The panellists reported that when it comes to technology, their organisations are particularly interested in buying systems to enable greater automation using artificial intelligence and machine learning. These tools are viewed as a useful way to deliver more efficient services to the public at a time when resources in many departments are stretched.

Ben-Yehuda said Defra mainly uses buying frameworks to source new suppliers. “We use them extensively and see them as an easy route to market, and we know quite a lot of suppliers prefer us to access the market this way,” she said. “We look to CCS and other main framework providers. Where we go out to market is where we’re looking to innovate, or if we have legacy contracts where a framework will not be available to access that particular set of providers. It’s usually if we have very big or very small procurements [that we look outside the frameworks].”

Defra also has its own frameworks for specific products such as flood defences which aren’t required by other agencies. “With those types of framework, we’ve effectively helped create a supply market around joint ventures to enable the capabilities needed [by Defra] which is unique and large.
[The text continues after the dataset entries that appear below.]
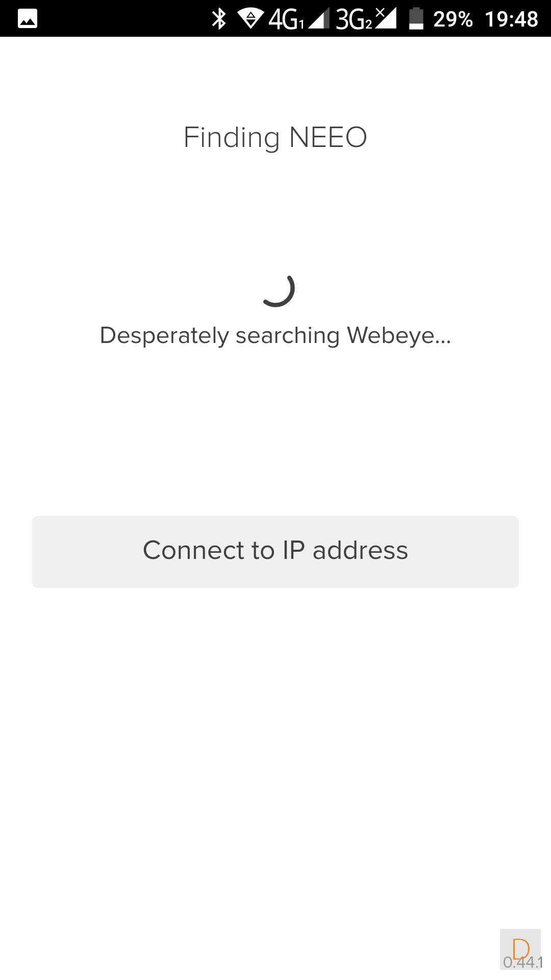This screenshot has height=980, width=551.
Task: Tap the word IP on the connect button
Action: (x=294, y=550)
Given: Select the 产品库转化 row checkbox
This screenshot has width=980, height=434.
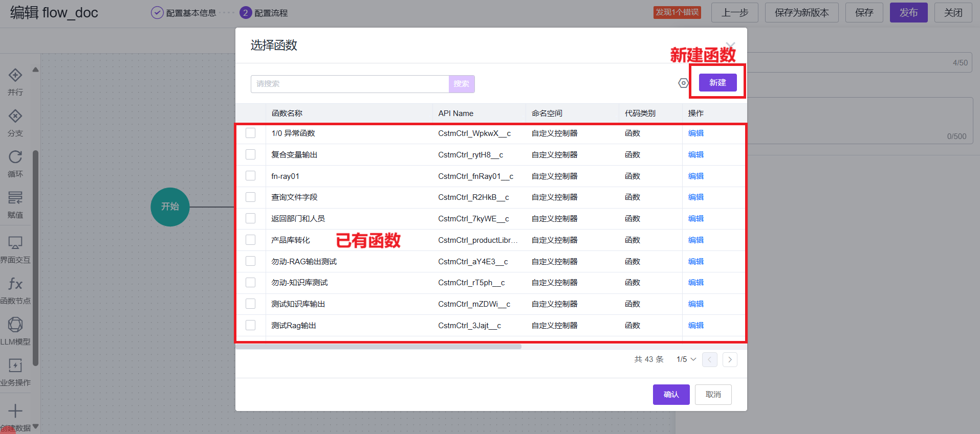Looking at the screenshot, I should (x=250, y=240).
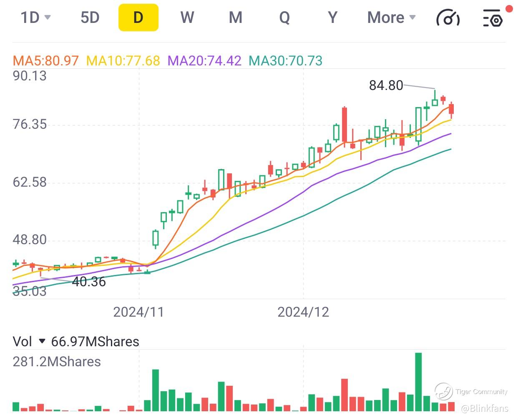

The market has evolved to help us deliver those critical requirements.”

How procurement is transforming public sector bodies

Devsi said procurement can be used to deliver better public services. “In procurement, our most important job is to make sure we’re supporting the organisations we’re providing services for,” she said. “In the NHS we’ve got a 1.1% efficiency target that has to be applied to our spend. It’s important we make those efficiencies, and the way we can do that is to look at delivering care in more cost-effective ways.”
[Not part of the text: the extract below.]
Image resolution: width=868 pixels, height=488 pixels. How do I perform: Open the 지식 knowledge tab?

“That can be around elective recovery and supporting that, or having programmes that support patients in the community,” she added, citing the example of the procurement of blood glucose meters, which can replace the need for blood tests for patients with diabetes. “These can be put on the patient’s arm, it’s less invasive and the readings can be sent to clinicians so they don’t have to go and visit as often, and patients are able to live more independently,” she explained. It’s a small spend but valuable.”

Can procurement help organisations meet sustainability targets?

With sustainability and social responsibility both becoming important metrics for all government departments and organisations in the wider public sector, transforming procurement practices can go a long way to meeting targets.

AMD’s King said they have experienced a greater focus on sustainability from the public sector bodies they work with in the UK and across Europe, but he warned: “It is not universal.” He added: “Some organisations are standard bearers, but others are behind the curve, and this is something that can’t be ignored.”

He believes there needs to be a review of many tendering processes to open them up to a wider pool of providers. “Some of the tenders that come out are restrictive,” he said. “One of the things I would put to the public sector in the UK and across Europe is that if sustainability is a pillar of what you’re trying to do, you need an open tendering process so that a wide variety of vendors can put forward options that will save you money and hopefully help you towards your sustainability.”